◆ Collected data entries
┄┄┄┄┄┄

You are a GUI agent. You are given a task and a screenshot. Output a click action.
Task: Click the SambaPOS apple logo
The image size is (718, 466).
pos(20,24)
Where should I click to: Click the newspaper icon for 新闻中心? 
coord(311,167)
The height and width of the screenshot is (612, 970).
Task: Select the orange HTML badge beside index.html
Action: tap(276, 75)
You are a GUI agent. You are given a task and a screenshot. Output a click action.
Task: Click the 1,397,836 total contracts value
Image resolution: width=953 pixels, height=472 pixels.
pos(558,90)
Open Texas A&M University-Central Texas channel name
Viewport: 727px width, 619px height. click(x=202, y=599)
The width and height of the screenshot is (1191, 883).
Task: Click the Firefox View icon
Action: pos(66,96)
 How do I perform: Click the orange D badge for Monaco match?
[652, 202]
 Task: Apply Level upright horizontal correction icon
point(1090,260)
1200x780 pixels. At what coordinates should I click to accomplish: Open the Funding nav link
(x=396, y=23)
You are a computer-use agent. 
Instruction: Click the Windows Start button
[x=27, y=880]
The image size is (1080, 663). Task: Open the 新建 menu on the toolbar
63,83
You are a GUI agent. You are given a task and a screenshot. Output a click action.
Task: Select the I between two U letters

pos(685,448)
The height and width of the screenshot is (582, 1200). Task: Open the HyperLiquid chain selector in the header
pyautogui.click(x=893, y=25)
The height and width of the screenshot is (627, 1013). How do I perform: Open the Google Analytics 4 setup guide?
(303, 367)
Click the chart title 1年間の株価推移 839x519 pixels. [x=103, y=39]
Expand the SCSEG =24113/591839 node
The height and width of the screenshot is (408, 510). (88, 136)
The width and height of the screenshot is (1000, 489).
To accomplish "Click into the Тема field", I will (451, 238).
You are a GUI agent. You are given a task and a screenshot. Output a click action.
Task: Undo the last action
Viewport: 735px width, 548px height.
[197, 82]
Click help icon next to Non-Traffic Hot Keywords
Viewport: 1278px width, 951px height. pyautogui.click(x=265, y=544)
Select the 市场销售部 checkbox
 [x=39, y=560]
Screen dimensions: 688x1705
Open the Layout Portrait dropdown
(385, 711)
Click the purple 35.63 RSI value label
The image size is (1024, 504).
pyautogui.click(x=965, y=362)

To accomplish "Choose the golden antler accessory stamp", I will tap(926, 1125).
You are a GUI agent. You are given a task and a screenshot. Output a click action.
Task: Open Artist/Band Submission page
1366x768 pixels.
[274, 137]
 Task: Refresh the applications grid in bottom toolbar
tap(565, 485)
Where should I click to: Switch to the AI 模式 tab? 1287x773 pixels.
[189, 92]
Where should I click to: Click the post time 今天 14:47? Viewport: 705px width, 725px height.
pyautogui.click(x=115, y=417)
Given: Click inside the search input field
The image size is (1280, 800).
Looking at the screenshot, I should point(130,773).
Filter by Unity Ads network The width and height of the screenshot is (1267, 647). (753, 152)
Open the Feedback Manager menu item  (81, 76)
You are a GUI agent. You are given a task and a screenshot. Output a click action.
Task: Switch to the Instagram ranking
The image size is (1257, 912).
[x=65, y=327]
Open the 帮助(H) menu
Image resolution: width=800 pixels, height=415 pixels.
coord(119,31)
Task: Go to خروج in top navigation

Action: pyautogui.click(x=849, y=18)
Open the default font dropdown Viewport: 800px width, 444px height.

┄┄┄┄┄┄

◆ YOUR GOAL
Using the entries above, give back exactly the line containing "Click help icon", the line containing "Given: Click inside the search input field", and every line between them, and nothing else.

◆ OUTPUT FOR THIS EXERCISE
Click help icon next to Non-Traffic Hot Keywords
Viewport: 1278px width, 951px height. pyautogui.click(x=265, y=544)
Select the 市场销售部 checkbox
 [x=39, y=560]
Screen dimensions: 688x1705
Open the Layout Portrait dropdown
(385, 711)
Click the purple 35.63 RSI value label
The image size is (1024, 504).
pyautogui.click(x=965, y=362)

To accomplish "Choose the golden antler accessory stamp", I will tap(926, 1125).
You are a GUI agent. You are given a task and a screenshot. Output a click action.
Task: Open Artist/Band Submission page
1366x768 pixels.
[274, 137]
 Task: Refresh the applications grid in bottom toolbar
tap(565, 485)
Where should I click to: Switch to the AI 模式 tab? 1287x773 pixels.
[189, 92]
Where should I click to: Click the post time 今天 14:47? Viewport: 705px width, 725px height.
pyautogui.click(x=115, y=417)
Given: Click inside the search input field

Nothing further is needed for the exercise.